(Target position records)
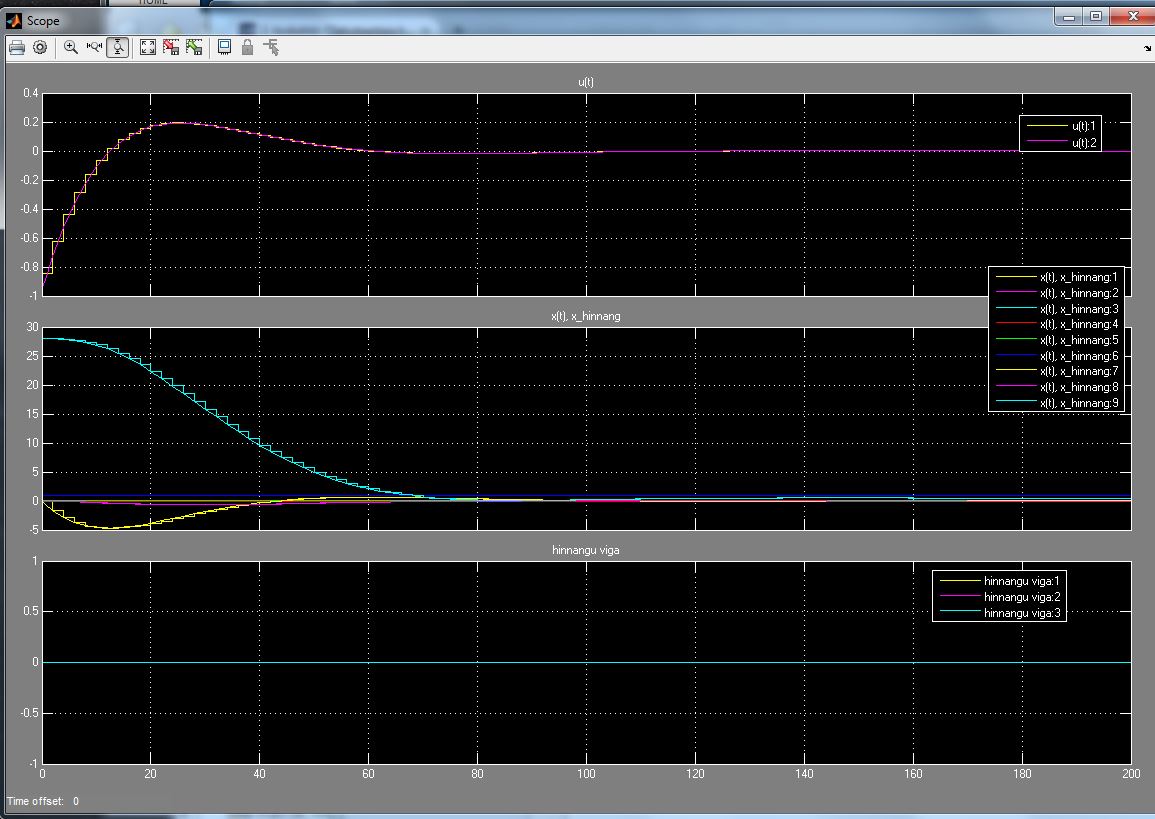This screenshot has width=1155, height=819.
Task: Toggle the Zoom Y-axis tool
Action: click(118, 48)
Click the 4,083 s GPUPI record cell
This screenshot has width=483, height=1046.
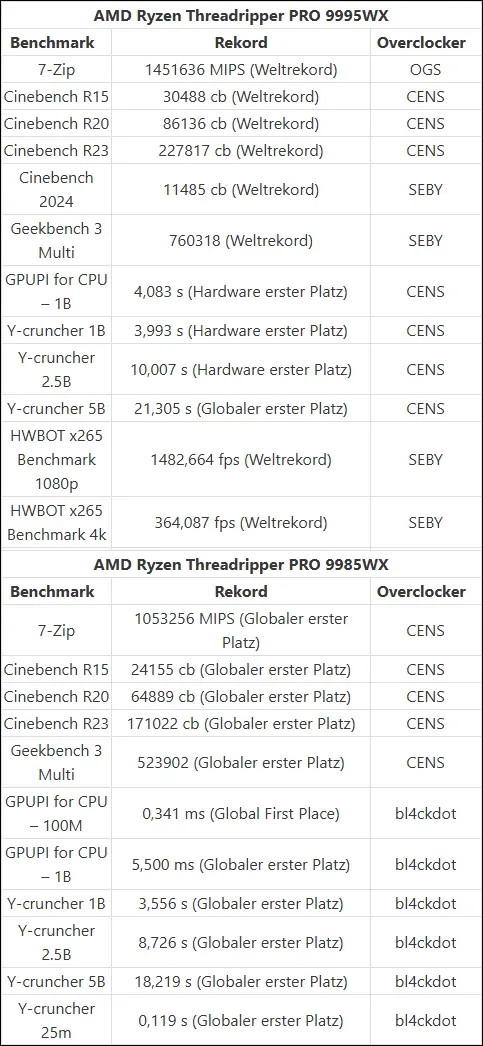tap(241, 292)
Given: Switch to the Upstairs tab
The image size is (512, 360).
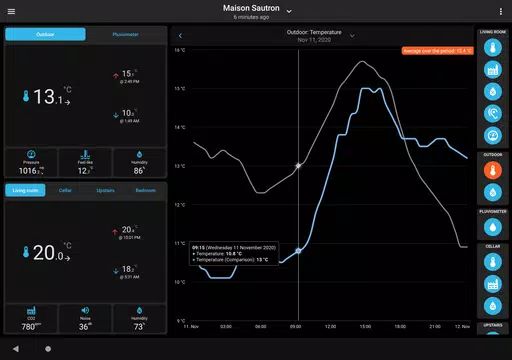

| What you will do |
Write out all the items again with "Upstairs" substituted by "Basement" and nothing else altered. Omit the pictures from your answer.

| Exercise result |
This screenshot has width=1155, height=819.
Task: Toggle the Zoom Y-axis tool
Action: click(118, 48)
Click the 4,083 s GPUPI record cell
This screenshot has width=483, height=1046.
tap(241, 292)
Given: Switch to the Basement tab
The image size is (512, 360).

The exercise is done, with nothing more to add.